Mesothelioma families often find themselves caught in a bind between caregiving needs and the demands of the workplace. The household member who is not afflicted with mesothelioma, often the wife whose husband developed mesothelioma from workplace exposure to asbestos, takes on the role of caregiver. The caregiver provides meals, medication management, symptom monitoring and personal care help at home for the mesothelioma patient. They may also drive the patient to and from medical appointments and lend support and another pair of ears during doctor visits. But at the same time, especially if medical bills not covered by insurance are mounting, the healthy spouse also needs to hold down a job. To say that it is difficult to juggle caregiver duties with employee duties is an understatement – as anyone who’s ever done it can attest.
Now a new law in San Francisco seeks to make life a little easier for workers who are also caregivers whether for young children, elderly relatives or family member suffering from a chronic illness like mesothelioma.
Called the Family-Friendly Workplace Ordinance, the new law was unanimously supported by San Francisco’s Board of Supervisors 11 – 0 and approved by San Francisco Mayor Ed Lee in October.
Starting on January 1, the new law gives workers who have personal caregiving obligations the right to request changes to their working conditions in order to meet these obligations.
The law requires employers with 20 or more employees working in San Francisco to consider requests for “flexible or predictable working arrangements to assist with care giving responsibilities.” The law also protects employees from any retaliation based on their caregiver status.
An analysis of the new law in an online newsletter focused on women’s issues suggests the provision for a predictable schedule may be the most family-friendly provision offered; especially for low-wage workers.
“Without consistent schedules, workers might struggle to find child care or arrange transportation and could have difficulty making ends meet as their pay fluctuates from week to week. That’s why it’s encouraging that San Francisco’s law allows workers to request predictable scheduling, too,” the analysis states.

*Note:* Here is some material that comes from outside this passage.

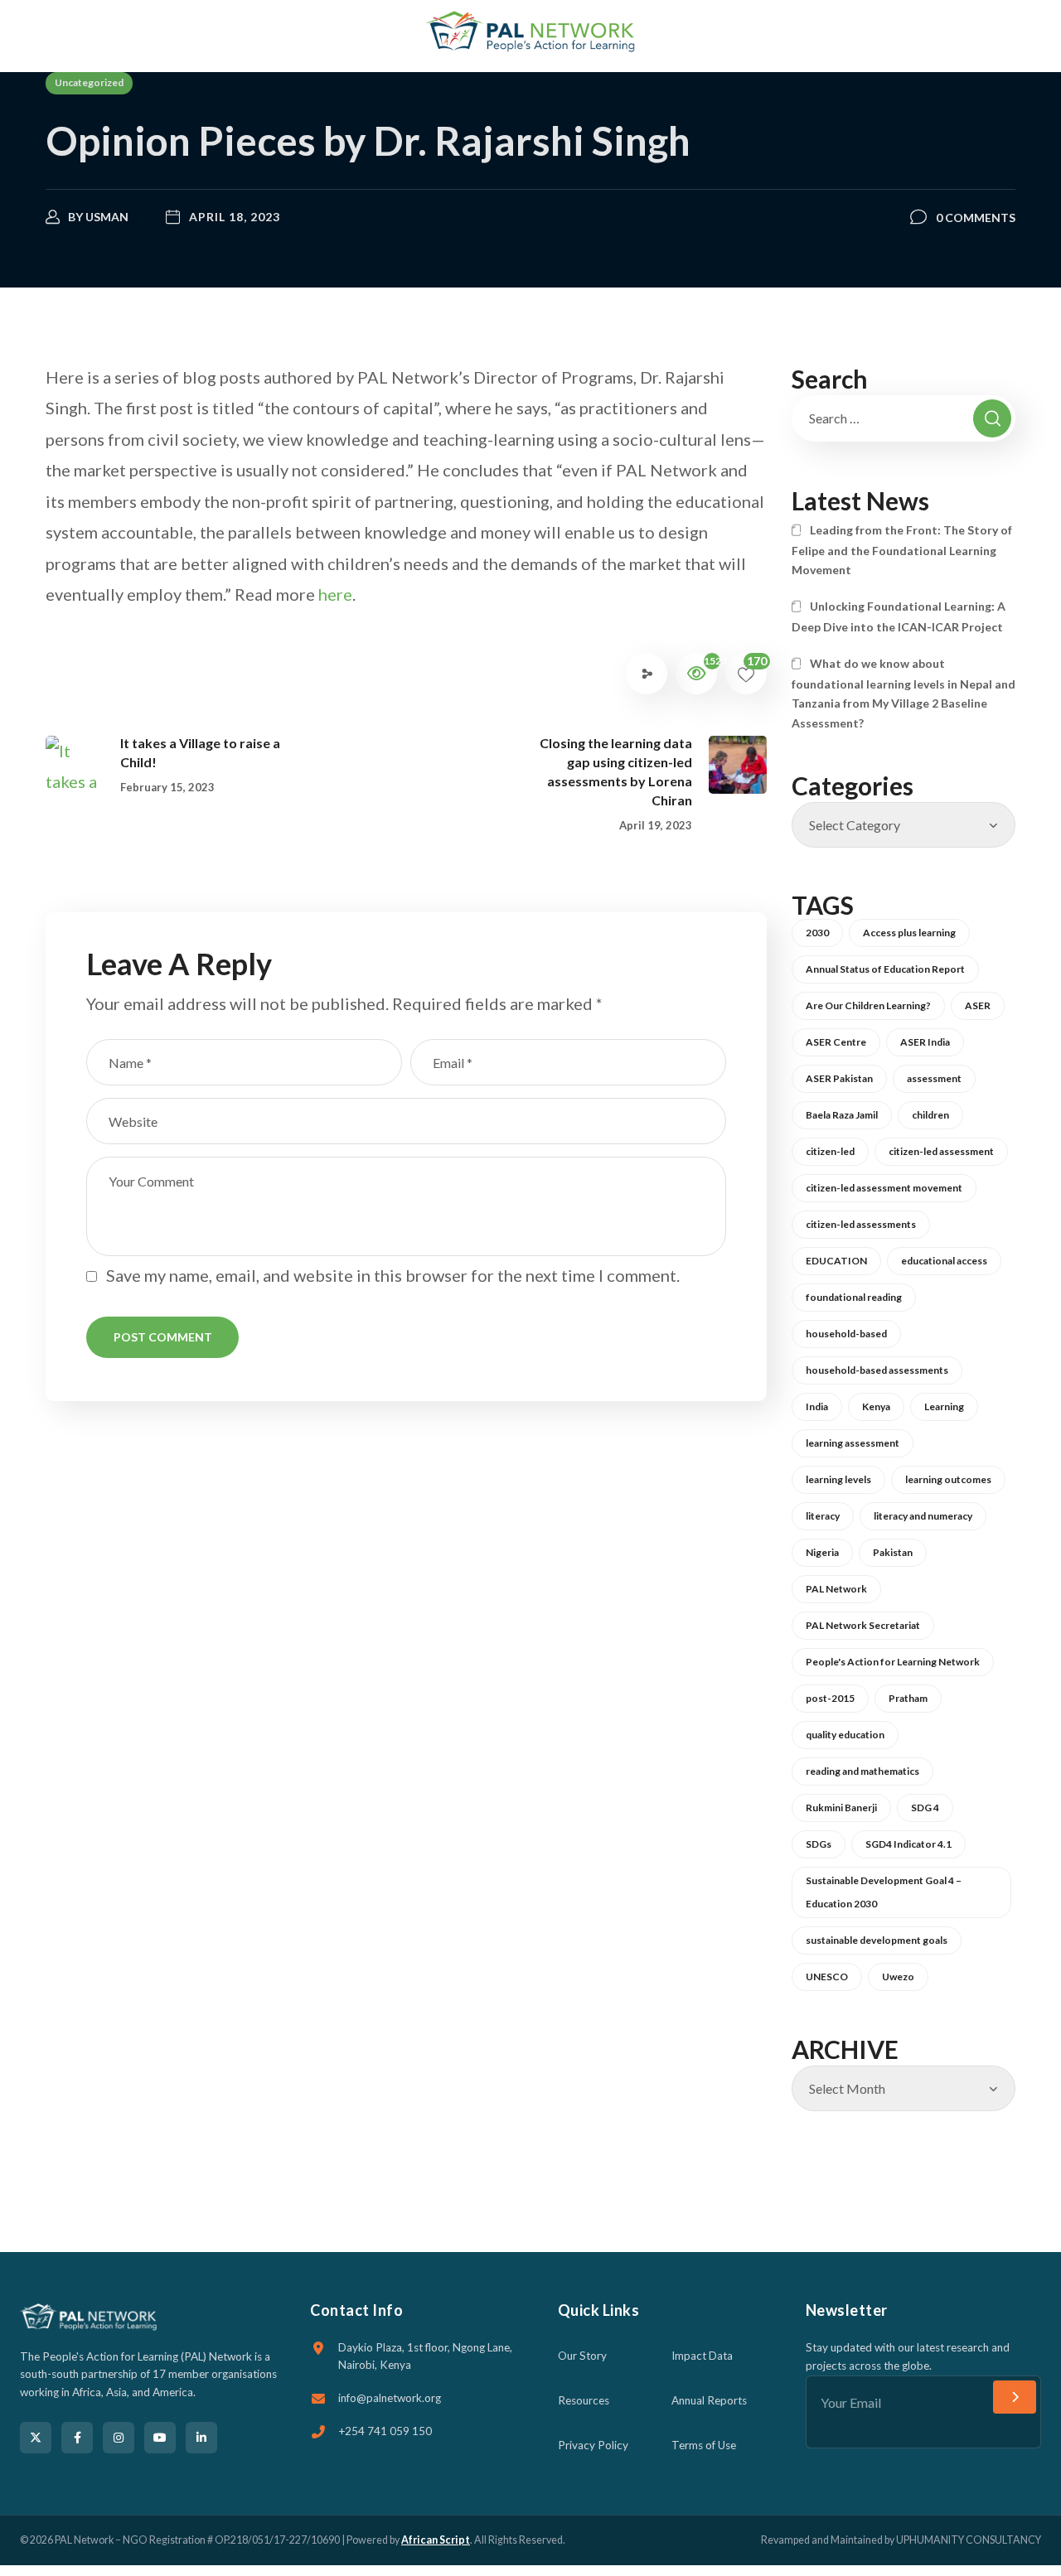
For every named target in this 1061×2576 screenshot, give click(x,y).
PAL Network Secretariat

An employer still retains the right to refuse the employee’s requests for flexible or predictable work schedule under the new ordinance. But the law, similar to one just passed by the state of Vermont and modeled on family-friendly laws in other countries, can be viewed as a starting step in the right direction. Attempts to introduce similar laws at the national level in the US have not fared well in Congress. But it is hoped that if enough cities and states enact laws for themselves, a federal law may become more likely to pass.